### Required work:
Copy out the following records line for line, changing nothing.

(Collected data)

══════════════════════════════

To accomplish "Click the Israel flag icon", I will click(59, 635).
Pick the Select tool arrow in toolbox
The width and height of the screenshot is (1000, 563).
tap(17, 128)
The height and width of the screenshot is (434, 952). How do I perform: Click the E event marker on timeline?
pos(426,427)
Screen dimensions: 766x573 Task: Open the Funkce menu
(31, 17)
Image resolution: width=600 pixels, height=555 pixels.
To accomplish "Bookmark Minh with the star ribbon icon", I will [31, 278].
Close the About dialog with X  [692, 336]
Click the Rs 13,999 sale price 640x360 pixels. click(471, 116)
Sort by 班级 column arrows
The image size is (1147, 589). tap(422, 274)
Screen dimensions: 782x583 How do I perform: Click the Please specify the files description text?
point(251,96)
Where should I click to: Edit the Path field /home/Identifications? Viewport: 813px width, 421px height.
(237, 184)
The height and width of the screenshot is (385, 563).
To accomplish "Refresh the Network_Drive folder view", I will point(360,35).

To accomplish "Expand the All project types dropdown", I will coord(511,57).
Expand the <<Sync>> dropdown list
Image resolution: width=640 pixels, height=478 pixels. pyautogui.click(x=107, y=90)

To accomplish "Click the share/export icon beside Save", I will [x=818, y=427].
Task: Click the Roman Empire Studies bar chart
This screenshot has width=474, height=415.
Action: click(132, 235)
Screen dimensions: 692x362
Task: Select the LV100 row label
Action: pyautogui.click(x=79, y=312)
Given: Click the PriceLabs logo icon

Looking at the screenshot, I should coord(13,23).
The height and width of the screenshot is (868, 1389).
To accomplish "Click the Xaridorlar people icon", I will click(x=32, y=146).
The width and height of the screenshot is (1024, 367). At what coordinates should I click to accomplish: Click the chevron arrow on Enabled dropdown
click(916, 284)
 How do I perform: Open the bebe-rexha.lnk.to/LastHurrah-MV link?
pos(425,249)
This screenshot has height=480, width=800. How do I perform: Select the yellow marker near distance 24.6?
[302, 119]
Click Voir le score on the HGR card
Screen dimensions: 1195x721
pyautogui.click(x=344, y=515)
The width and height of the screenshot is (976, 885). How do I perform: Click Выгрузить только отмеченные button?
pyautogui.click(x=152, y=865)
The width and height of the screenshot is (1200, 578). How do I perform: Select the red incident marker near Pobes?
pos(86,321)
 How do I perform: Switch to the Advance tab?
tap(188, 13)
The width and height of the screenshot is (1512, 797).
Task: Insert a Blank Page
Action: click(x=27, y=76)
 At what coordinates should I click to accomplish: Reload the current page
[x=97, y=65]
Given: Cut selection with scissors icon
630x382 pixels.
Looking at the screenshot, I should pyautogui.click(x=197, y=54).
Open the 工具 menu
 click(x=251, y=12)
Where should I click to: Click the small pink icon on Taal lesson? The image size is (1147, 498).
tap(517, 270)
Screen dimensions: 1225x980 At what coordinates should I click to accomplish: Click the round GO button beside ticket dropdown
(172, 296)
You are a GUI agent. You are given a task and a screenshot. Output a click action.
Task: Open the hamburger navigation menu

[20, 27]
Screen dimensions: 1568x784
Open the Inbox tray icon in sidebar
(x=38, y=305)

══════════════════════════════

### Exercise result:
To accomplish "Click the Israel flag icon", I will click(59, 635).
Pick the Select tool arrow in toolbox
The width and height of the screenshot is (1000, 563).
tap(17, 128)
The height and width of the screenshot is (434, 952). How do I perform: Click the E event marker on timeline?
pos(426,427)
Screen dimensions: 766x573 Task: Open the Funkce menu
(31, 17)
Image resolution: width=600 pixels, height=555 pixels.
To accomplish "Bookmark Minh with the star ribbon icon", I will [31, 278].
Close the About dialog with X  [692, 336]
Click the Rs 13,999 sale price 640x360 pixels. click(471, 116)
Sort by 班级 column arrows
The image size is (1147, 589). tap(422, 274)
Screen dimensions: 782x583 How do I perform: Click the Please specify the files description text?
point(251,96)
Where should I click to: Edit the Path field /home/Identifications? Viewport: 813px width, 421px height.
(237, 184)
The height and width of the screenshot is (385, 563).
To accomplish "Refresh the Network_Drive folder view", I will point(360,35).

To accomplish "Expand the All project types dropdown", I will coord(511,57).
Expand the <<Sync>> dropdown list
Image resolution: width=640 pixels, height=478 pixels. pyautogui.click(x=107, y=90)

To accomplish "Click the share/export icon beside Save", I will [x=818, y=427].
Task: Click the Roman Empire Studies bar chart
This screenshot has width=474, height=415.
Action: click(132, 235)
Screen dimensions: 692x362
Task: Select the LV100 row label
Action: pyautogui.click(x=79, y=312)
Given: Click the PriceLabs logo icon

Looking at the screenshot, I should coord(13,23).
The height and width of the screenshot is (868, 1389).
To accomplish "Click the Xaridorlar people icon", I will click(x=32, y=146).
The width and height of the screenshot is (1024, 367). At what coordinates should I click to accomplish: Click the chevron arrow on Enabled dropdown
click(916, 284)
 How do I perform: Open the bebe-rexha.lnk.to/LastHurrah-MV link?
pos(425,249)
This screenshot has height=480, width=800. How do I perform: Select the yellow marker near distance 24.6?
[302, 119]
Click Voir le score on the HGR card
Screen dimensions: 1195x721
pyautogui.click(x=344, y=515)
The width and height of the screenshot is (976, 885). How do I perform: Click Выгрузить только отмеченные button?
pyautogui.click(x=152, y=865)
The width and height of the screenshot is (1200, 578). How do I perform: Select the red incident marker near Pobes?
pos(86,321)
 How do I perform: Switch to the Advance tab?
tap(188, 13)
The width and height of the screenshot is (1512, 797).
Task: Insert a Blank Page
Action: click(x=27, y=76)
 At what coordinates should I click to accomplish: Reload the current page
[x=97, y=65]
Given: Cut selection with scissors icon
630x382 pixels.
Looking at the screenshot, I should pyautogui.click(x=197, y=54).
Open the 工具 menu
 click(x=251, y=12)
Where should I click to: Click the small pink icon on Taal lesson? The image size is (1147, 498).
tap(517, 270)
Screen dimensions: 1225x980 At what coordinates should I click to accomplish: Click the round GO button beside ticket dropdown
(172, 296)
You are a GUI agent. You are given a task and a screenshot. Output a click action.
Task: Open the hamburger navigation menu

[20, 27]
Screen dimensions: 1568x784
Open the Inbox tray icon in sidebar
(x=38, y=305)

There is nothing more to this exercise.